-
Notifications
You must be signed in to change notification settings - Fork 24.6k
Description
Describe the bug
I'm not sure if this is right place to report this issue, because it seems like a problem with Redis clients. But the same issue is present in all clients that I've checked (Lettuce, Redisson, Jedis, go-redis).
In a case of a sudden connection loss Redis clients are not able detect network problems, and will be listening for Pub/Sub messages on a broken TCP connection for hours, making Pub/Sub unusable.
To reproduce
- Start a Redis on Host A
- Connect to a Pub/Sub using one of the Redis clients from Host B
- Block all traffic on Host A to a Redis server using iptables or other tool
- Redis client will not discover that the connection is lost.
- Now restart Redis on Host A, and restore network traffic.
- Redis client will be listening on connection that no longer exist on the server-side.
I've managed to reproduce this behavior using three different Java clients, and go-redis. Ticket for Lettuce with more details: redis/lettuce#1428
Expected behavior
Redis clients subscribed to a Pub/Sub should be able to detect a broken network connection, and reconnect when necessary.
Additional information
The undocumented workaround for this issue is to tweak OS parameters on a client's host: SO_KEEPALIVE, TCP_KEEPIDLE, TCP_KEEPINTVL and TCP_KEEPCNT.
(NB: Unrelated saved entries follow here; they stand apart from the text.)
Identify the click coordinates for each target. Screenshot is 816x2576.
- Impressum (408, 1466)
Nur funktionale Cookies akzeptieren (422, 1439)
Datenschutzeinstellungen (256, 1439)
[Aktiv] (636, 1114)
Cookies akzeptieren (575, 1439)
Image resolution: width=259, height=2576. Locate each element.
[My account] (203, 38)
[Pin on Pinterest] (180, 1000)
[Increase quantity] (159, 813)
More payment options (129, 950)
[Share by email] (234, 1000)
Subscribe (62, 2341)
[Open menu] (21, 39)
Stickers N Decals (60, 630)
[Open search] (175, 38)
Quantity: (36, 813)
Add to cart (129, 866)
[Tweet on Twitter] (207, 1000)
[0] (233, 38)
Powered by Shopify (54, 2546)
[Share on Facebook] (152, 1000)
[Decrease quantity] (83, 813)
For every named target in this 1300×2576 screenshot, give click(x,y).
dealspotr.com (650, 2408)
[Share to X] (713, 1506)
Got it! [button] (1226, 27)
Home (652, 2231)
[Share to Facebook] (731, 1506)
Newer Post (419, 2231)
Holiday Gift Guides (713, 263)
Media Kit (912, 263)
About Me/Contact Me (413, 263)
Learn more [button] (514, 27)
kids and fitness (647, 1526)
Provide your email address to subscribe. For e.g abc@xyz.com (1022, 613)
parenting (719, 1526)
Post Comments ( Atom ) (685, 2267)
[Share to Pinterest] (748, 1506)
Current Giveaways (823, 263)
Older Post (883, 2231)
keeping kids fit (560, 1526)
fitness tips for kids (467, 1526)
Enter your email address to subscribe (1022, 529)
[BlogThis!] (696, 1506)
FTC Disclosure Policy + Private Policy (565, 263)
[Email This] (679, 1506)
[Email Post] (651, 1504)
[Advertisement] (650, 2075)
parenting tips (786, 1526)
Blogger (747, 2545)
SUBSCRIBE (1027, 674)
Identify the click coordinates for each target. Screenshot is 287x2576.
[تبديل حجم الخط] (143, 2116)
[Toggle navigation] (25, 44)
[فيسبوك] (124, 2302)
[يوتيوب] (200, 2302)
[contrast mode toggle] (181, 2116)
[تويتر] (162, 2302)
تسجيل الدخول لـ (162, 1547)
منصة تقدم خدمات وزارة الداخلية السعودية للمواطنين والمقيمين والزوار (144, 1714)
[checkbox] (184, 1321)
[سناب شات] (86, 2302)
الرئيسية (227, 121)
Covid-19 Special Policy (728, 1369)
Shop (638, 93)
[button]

It's similar to what redis-cli client is doing in application layer:
Line 908 in 1c71038
| anetKeepAlive(NULL, context->fd, REDIS_CLI_KEEPALIVE_INTERVAL); |
Line 95 in efb6495
| int anetKeepAlive(char *err, int fd, int interval) |
Is there is any other way of making reliable Pub/Sub subscriptions without changing OS parameters?
Shouldn't all Redis clients change socket parameters in application layer like redis-cli?